People with Disabilities
There is no specific legislation covering those with disabilities. Most severely handicapped people rarely leave their homes because of the poor road system and lack of affordable wheelchairs. The Government partially supports a school for the disabled which has two branches. A separate, small rehabilitation center treats about five persons daily.
Section 6 Worker Rights
a. The Right of Association
By law, Vincentians have the right to form unions, organize employees, and strike; these rights are generally respected in practice. However, there is no legislation for compulsory recognition of trade unions, and--given the high level of unemployment--participation in unions has decreased to about 10 percent of the work force. Several existing unions united in 1994 to form a new union, the National Congress of Labour. This move toward unification reflects the need for unions to combine in order to survive. There were no major strikes in 1994.
b. The Right to Organize and Bargain Collectively
There are no legal obstacles to organizing unions; however, no law requires employers to recognize a particular union as an exclusive bargaining agent. Some companies offer packages of benefits with terms of employment better than, or comparable to, what a union can normally obtain through negotiations. The law prohibits antiunion discrimination by employers against union members and organizers. Generally effective mechanisms exist for resolving complaints. The authorities can order employers found guilty of antiunion discrimination for firing workers without cause (including for participation in union activities) to reinstate the workers. There are no export processing zones in St. Vincent.
c. Prohibition of Forced or Compulsory Labor
Forced or compulsory labor is illegal and does not exist.
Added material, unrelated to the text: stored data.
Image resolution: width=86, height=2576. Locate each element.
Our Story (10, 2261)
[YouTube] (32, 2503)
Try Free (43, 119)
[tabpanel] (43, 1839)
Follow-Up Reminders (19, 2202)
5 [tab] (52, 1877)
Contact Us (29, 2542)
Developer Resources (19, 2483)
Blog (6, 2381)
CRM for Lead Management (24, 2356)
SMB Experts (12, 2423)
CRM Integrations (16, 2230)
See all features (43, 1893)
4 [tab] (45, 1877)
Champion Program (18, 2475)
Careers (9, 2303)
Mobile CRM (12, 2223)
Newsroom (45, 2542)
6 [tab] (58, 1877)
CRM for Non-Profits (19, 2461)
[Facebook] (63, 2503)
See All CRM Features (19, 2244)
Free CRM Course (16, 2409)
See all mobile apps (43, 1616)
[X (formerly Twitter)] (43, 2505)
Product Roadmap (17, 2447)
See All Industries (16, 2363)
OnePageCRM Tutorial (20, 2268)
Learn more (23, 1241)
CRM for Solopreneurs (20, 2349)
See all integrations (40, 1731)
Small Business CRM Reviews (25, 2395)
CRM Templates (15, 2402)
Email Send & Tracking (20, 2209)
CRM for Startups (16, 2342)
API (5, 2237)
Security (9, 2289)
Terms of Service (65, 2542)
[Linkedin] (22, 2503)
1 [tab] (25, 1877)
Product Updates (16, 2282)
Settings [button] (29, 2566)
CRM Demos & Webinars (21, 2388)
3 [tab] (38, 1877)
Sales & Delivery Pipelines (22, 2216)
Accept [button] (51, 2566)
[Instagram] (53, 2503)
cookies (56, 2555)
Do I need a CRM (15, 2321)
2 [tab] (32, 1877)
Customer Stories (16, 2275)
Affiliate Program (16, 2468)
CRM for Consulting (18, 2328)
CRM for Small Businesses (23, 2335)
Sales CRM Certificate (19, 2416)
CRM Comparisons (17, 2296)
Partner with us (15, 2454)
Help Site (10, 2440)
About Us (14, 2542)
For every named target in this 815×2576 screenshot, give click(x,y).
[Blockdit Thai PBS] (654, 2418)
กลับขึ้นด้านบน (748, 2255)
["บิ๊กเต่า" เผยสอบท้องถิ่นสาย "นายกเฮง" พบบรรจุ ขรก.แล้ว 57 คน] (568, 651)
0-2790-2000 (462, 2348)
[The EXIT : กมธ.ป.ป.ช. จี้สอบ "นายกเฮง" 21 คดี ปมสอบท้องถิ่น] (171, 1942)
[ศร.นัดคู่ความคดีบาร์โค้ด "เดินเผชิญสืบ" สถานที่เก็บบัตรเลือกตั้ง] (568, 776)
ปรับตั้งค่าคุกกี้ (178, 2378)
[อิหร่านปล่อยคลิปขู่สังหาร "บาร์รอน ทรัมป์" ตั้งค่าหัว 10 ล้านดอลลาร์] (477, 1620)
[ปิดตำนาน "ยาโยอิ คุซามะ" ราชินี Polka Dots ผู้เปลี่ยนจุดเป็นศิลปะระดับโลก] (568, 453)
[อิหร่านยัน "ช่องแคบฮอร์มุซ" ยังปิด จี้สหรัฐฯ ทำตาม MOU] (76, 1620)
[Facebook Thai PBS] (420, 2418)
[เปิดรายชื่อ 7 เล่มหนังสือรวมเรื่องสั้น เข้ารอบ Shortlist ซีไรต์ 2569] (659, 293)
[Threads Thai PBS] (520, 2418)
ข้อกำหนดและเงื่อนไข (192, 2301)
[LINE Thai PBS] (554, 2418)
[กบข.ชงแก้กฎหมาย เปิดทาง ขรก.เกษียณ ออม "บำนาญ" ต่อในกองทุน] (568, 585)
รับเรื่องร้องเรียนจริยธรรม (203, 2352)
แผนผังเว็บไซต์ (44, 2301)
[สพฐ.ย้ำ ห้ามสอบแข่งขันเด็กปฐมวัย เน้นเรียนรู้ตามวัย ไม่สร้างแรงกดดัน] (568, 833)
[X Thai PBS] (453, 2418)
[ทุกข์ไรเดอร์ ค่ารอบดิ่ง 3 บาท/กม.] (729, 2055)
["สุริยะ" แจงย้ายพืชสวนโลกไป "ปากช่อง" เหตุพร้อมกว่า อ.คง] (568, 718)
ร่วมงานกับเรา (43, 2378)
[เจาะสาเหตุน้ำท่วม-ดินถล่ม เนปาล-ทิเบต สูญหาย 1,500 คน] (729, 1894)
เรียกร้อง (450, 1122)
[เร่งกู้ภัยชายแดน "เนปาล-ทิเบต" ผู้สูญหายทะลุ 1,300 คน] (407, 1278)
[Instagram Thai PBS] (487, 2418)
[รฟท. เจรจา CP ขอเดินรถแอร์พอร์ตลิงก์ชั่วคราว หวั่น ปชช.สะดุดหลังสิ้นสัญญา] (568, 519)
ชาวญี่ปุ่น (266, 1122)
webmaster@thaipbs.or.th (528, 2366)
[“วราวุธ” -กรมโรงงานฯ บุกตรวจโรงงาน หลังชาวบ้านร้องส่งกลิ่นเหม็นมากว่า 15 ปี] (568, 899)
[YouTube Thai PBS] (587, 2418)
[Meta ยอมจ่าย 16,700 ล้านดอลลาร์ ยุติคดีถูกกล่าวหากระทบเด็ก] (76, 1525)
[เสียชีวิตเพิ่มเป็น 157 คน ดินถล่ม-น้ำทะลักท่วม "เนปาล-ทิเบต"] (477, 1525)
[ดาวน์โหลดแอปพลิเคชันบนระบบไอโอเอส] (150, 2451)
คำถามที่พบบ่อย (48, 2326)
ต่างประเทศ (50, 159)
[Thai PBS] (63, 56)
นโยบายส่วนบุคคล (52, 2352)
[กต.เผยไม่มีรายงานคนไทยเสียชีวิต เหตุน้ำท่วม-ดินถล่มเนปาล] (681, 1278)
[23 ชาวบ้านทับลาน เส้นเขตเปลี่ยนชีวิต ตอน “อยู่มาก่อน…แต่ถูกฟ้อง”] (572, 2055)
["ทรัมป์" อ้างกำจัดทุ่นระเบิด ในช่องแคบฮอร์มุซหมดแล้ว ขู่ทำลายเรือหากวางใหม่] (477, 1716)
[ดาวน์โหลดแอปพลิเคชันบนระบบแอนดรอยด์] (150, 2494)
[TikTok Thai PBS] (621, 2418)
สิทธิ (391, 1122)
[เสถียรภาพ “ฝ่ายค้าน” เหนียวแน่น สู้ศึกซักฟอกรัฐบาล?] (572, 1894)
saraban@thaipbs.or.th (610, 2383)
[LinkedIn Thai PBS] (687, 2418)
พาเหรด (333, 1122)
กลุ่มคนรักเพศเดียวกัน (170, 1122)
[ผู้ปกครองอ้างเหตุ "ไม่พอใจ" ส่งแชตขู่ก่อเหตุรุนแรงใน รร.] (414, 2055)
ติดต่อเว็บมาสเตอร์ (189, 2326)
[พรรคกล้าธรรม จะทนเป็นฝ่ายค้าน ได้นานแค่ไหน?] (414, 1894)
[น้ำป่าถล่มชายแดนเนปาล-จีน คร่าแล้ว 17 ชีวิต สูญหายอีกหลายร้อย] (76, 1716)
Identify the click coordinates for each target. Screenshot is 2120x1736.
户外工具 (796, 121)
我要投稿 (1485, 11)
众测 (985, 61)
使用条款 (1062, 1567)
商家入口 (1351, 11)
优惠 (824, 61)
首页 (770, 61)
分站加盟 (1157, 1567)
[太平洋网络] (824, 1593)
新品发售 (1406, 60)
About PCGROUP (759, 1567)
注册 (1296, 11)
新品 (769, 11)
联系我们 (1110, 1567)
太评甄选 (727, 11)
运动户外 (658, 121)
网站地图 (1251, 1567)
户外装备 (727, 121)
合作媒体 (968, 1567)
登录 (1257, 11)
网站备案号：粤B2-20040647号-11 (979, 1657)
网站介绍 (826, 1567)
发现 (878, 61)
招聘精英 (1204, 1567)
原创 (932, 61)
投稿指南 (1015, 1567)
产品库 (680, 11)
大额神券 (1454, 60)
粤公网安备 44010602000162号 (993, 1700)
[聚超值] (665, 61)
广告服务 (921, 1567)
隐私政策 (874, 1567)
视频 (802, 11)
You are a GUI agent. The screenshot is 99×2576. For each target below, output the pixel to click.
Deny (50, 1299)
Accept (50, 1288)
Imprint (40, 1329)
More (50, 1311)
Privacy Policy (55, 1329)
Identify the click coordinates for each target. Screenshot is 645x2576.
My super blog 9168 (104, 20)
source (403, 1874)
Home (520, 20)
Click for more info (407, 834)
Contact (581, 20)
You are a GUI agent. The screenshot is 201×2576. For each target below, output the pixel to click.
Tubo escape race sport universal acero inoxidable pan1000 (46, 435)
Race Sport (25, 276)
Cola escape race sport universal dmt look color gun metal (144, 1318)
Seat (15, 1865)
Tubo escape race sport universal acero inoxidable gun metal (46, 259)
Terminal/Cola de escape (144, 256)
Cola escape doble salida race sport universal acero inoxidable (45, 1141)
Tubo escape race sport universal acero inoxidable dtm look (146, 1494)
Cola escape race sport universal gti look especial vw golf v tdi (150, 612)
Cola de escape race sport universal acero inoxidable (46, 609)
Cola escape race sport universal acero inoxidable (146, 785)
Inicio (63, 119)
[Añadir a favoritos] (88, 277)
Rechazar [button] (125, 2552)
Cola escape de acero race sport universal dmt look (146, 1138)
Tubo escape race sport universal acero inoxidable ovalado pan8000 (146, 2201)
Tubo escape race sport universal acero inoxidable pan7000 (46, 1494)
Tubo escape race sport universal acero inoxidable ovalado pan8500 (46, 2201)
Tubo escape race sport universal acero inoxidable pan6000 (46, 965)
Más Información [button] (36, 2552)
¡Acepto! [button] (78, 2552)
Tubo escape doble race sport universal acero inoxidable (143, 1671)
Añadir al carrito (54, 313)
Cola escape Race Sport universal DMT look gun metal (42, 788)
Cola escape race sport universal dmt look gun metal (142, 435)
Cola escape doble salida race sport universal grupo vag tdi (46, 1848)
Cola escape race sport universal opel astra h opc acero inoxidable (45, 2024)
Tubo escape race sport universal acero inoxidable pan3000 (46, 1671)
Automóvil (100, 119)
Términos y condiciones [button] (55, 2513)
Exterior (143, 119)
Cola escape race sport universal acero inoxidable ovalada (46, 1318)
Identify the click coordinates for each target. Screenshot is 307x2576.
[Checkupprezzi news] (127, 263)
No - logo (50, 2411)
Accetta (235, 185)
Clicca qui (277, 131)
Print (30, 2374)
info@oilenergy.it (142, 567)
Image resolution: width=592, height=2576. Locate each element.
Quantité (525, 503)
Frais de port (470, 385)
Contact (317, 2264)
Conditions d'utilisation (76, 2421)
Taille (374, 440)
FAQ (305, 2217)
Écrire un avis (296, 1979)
d. Minimum Age for Employment of Children
The law sets the minimum working age at 16, although a worker must be 18 to receive a national insurance card. The labor inspection office of the Ministry of Labour monitors and enforces this provision, and employers generally respect it in practice. There is no known child labor except for children working on family-owned banana plantations, particularly during harvest time.
e. Acceptable Conditions of Work
The law sets minimum wages, which were last promulgated in 1989. They vary by sector and type of work and are specified for several skilled categories, including attendants, packers, cleaners, porters, watchmen, and clerks. In agriculture the wage for workers provided shelter is $0.82 (EC$2.25) per hour; skilled industrial workers earn $7.36 (EC$20) per day, and unskilled workers earn $3.68 (EC$10) per day. In many sectors the minimum wage is not sufficient to provide a decent standard of living for workers and their families, but most workers earn more than the minimum. There is no legislation concerning the length of the workweek; however, the general practice is to work 40 hours in 5 days. The law provides workers a minimum annual vacation of 2 weeks. According to the Ministry of Labour, legislation concerning occupational safety and health is outdated. The most recent legislation, the Factories Act of 1955, has some regulations concerning only factories, but enforcement of these regulations is ineffective due to a lack of inspectors. Workers can remove themselves from dangerous workplace situations without jeopardy to continued employment.